Im neuen Teil der Klingenbachanlage im Stuttgarter Osten steht jetzt eine Kuhherde – einst von dem Künstler Otto Baum für den Schlachthof geschaffen.

S-Ost - Die Landeshauptstadt hat ihre Kuhherde wieder. Sie steht seit kurzem in der unteren Klingenbachanlage, die gerade zu einer neuen Grünanlage umgestaltet wird, und ist von der Talstraße aus gut zu sehen. Und sie hat es richtig in sich: Sie ist viele Tonnen schwer, 2,50 Meter hoch, 8,50 Meter lang – und aus Beton. Geschaffen hat sie der 1977 verstorbene Bildhauer Otto Baum. Nach vielen Jahren in unzugänglichen Lagerräumen ist das Kunstwerk, das einst die Fassade des Stuttgarter Schlachthofs schmückte, jetzt wieder für die Öffentlichkeit sichtbar.

 

Die Erweiterung der Klingenbachanlage ist die Rettung der Herde gewesen. Die Geschichte der steinernen Kühe beginnt in den Jahren 1957 und 1958, als Otto Baum das immerhin fast 20 Quadratmeter große Relief für das Kühlhaus des ehemaligen Schlachthofs ganz in der Nähe des heutigen Standorts schuf. Baum, der im Jahr 1900 in Leonberg geboren wurde, hatte an der Württembergischen Akademie der bildenden Künste in Stuttgart studiert und vor dem Zweiten Weltkrieg als freischaffender Bildhauer gearbeitet. Die Nationalsozialisten verboten ihm zunächst Ausstellungen, bezeichneten seine Kunst später als „entartet“, von 1942 an durfte er nicht mehr als Künstler arbeiten.

Seit 1998 eingelagert

Nach dem Krieg wurde Baum in den Planungsausschuss zur Neuorganisation der Kunstakademie berufen, von 1946 bis zu seinem Ruhestand im Jahr 1965 leitete er die Bildhauerklasse. In dieser Zeit entstanden einige Kunstwerke, die auch heute noch im öffentlichen Raum zu sehen sind, so etwa das ebenfalls tonnenschwere Mahnmal im Hof der Cotta-Schule in Stuttgart-Ost oder eben die Kuhherde.

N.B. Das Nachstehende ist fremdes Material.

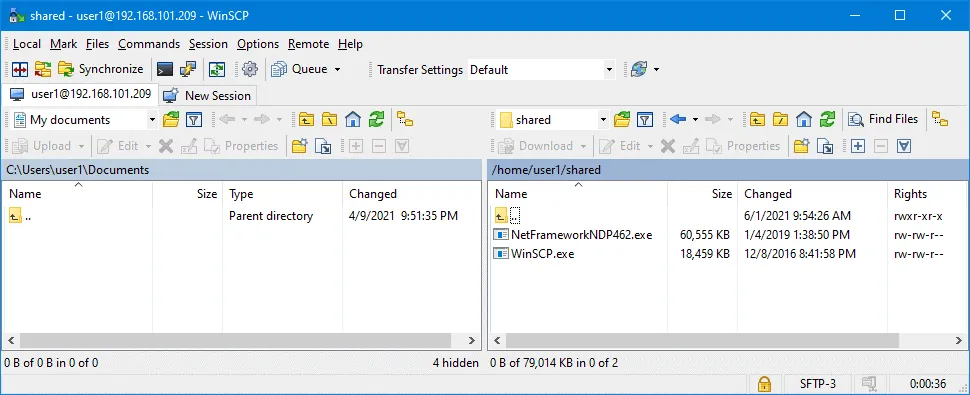Open the remote panel filter icon
Screen dimensions: 970x395
pos(645,119)
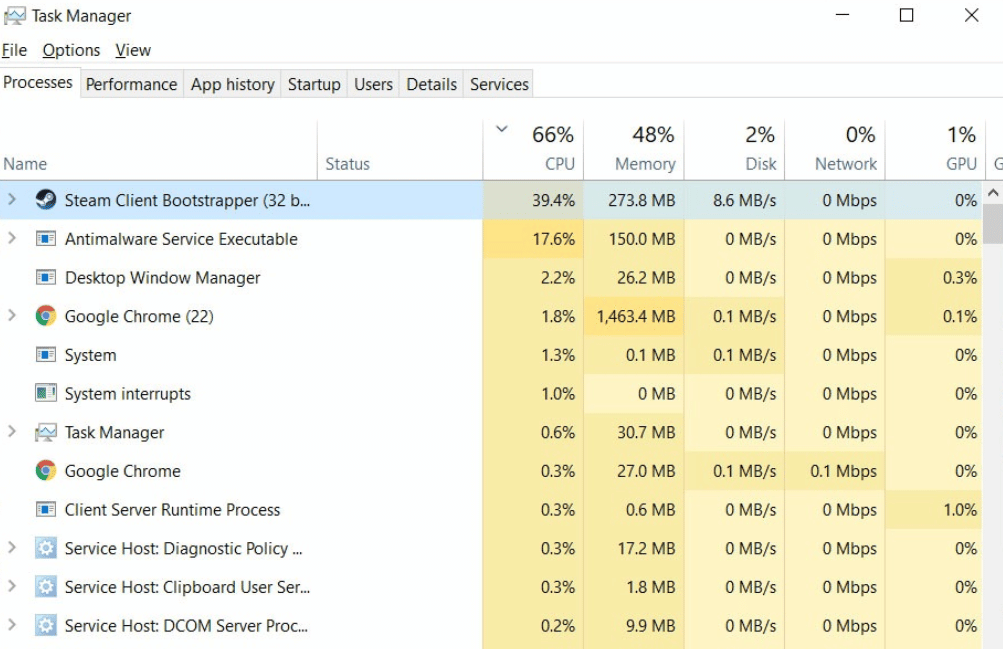1003x649 pixels.
Task: Select the Google Chrome (22) icon
Action: tap(45, 316)
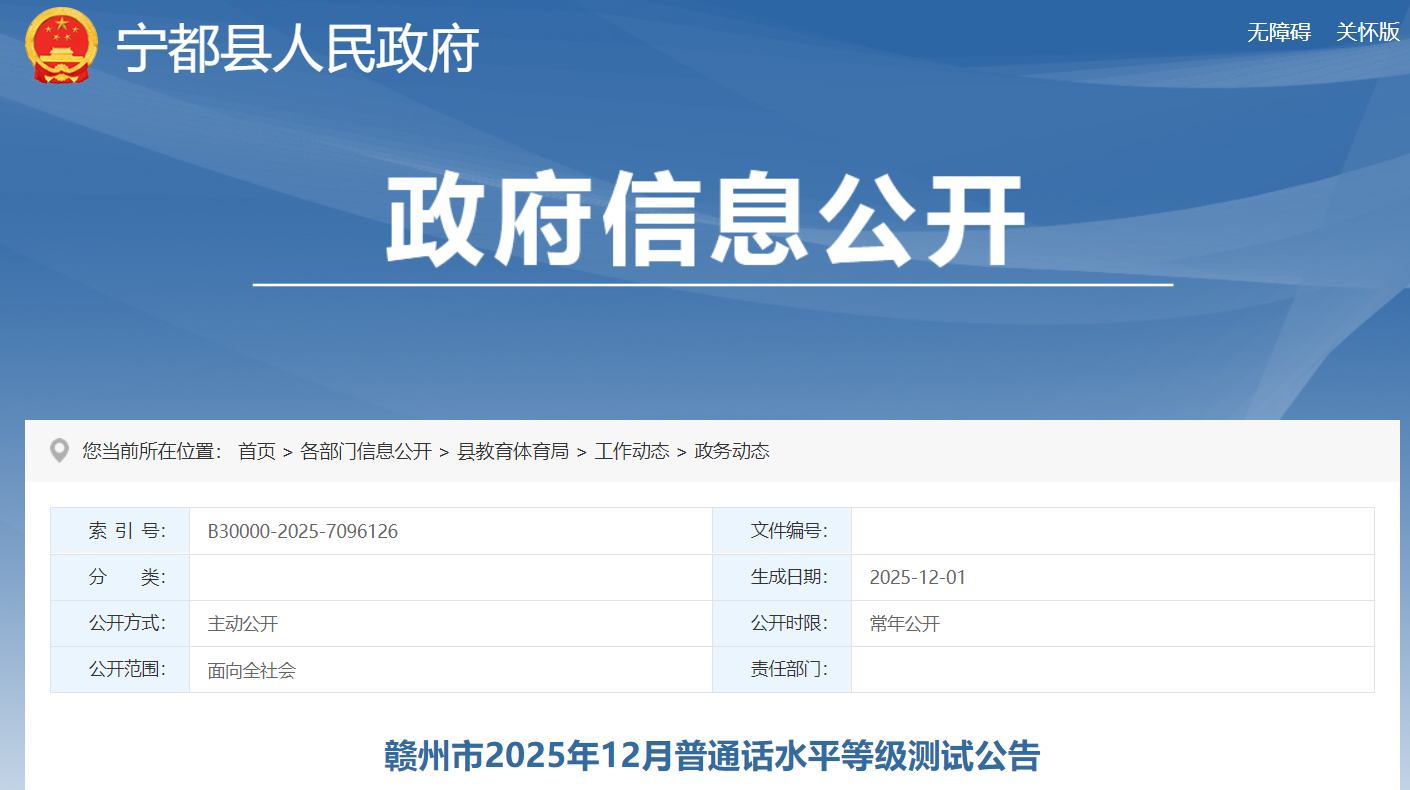Click the 政府信息公开 banner heading
This screenshot has height=790, width=1410.
click(706, 220)
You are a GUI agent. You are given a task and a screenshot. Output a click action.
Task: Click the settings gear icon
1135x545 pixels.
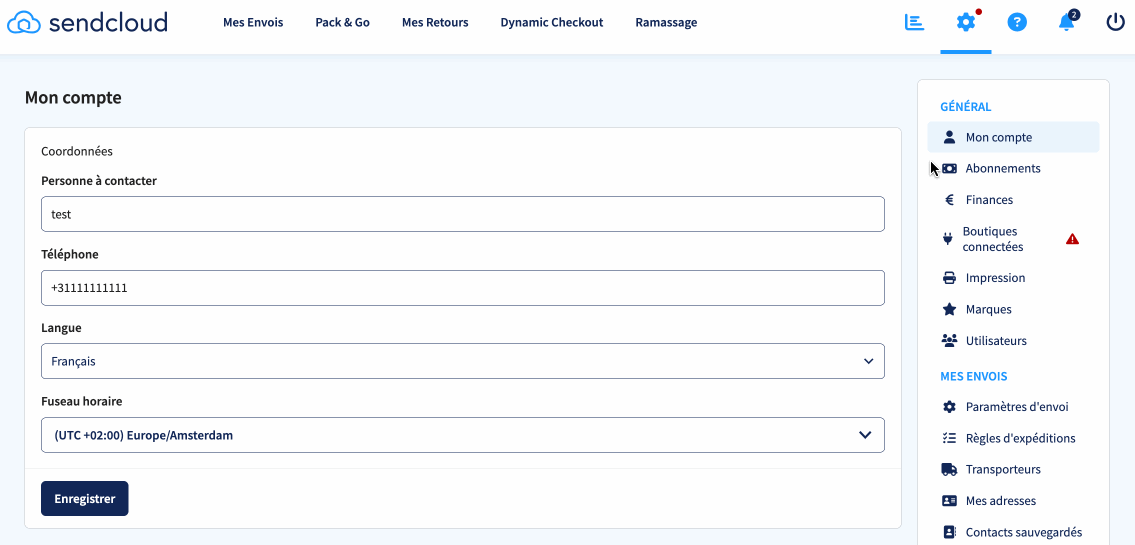pyautogui.click(x=965, y=22)
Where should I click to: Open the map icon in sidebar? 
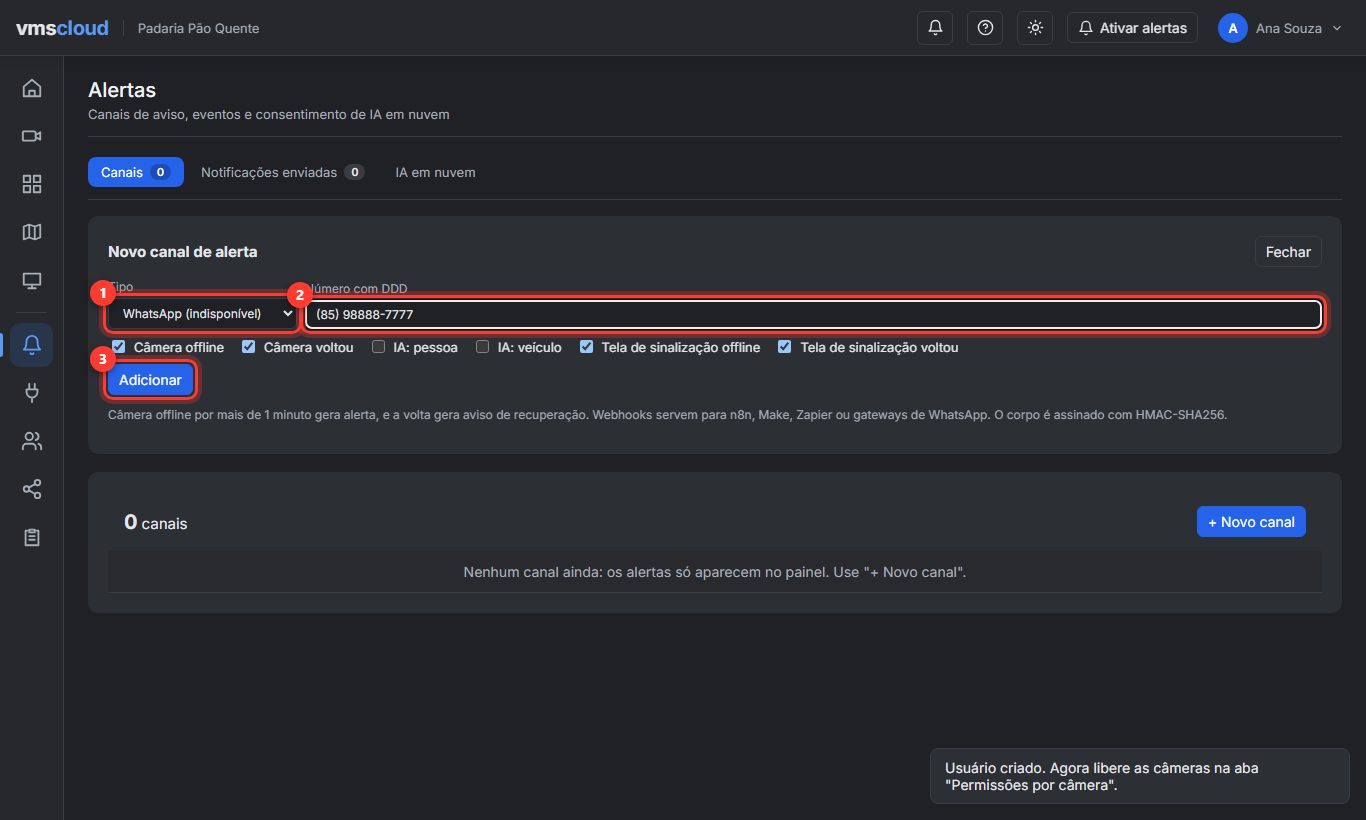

Im Jahr 1998 wurden der Stuttgarter Schlachthof und damit auch das Kühlhaus abgerissen. Das Kunstwerk sollte allerdings gerettet werden, was das Abrissunternehmen vor eine echte Herausforderung stellte. Erst mussten die Arbeiter das komplette Fassadenstück samt Kunst mit Diamantsägen herausschneiden, dann entfernten sie die Mauerreste vom Relief. Anschließend verschwand die Kuhherde bis auf weiteres in entsprechend dimensionierten Lagerräumen der Stadt.

350 000 Euro für die Grünanlage

Da aber auch solche Lager nur eine begrenzte Kapazität haben, drohte der Herde zuletzt sozusagen die Bauschutt-Recyclinganlage. Da kam die Umgestaltung des bis dahin völlig verwilderten Bereichs des sogenannten Unteren Klingenbachs genau zur richtigen Zeit. Und als der Bezirksbeirat die Betonkühe in einem Beschluss willkommen hieß, war die Herde gerettet.

Die Wildnis in dem Bereich zwischen Landhaus- und Talstraße, unterhalb der Kleingärten, wurde in den vergangenen Wochen in eine Parkanlage verwandelt. Wiese, Büsche und Bäume müssen zwar noch wachsen und grün werden, aber Wege, ein kleiner Platz und eine Hangrutsche sind bereits angelegt und montiert. Vor wenigen Tagen wurde die Kuhherde an ihren neuen Standort gehievt. Jetzt fehlen noch die Geräte, die junge und alte Parkbenutzer gleichermaßen zum Sich-Bewegen animieren sollen, dann ist der neue Parkteil fertig. Er hat rund 350 000 Euro gekostet und ist aus den Mitteln des Bund-Länder-Sanierungsprogramms finanziert worden.

Die Verbindung zur oberen Klingenbachanlage mit Biergarten, weiten Rasenflächen und Spielplatz auf der anderen Seite der Landhausstraße erfolgt über einen Fußweg durch die Kleingärten. Die Besitzer dieser Gärten sind über den neuen Parkteil wegen des damit verbundenen Passantenstroms an ihren Gärten vorbei nicht sehr glücklich, wie sie unter anderem am Runden Tisch Gaisburg zu verstehen gaben. Künftig darf das Tor zum Verbindungsweg an der Talstraße nicht mehr abgeschlossen werden. Der neue Parkteil soll in einigen Wochen eingeweiht werden.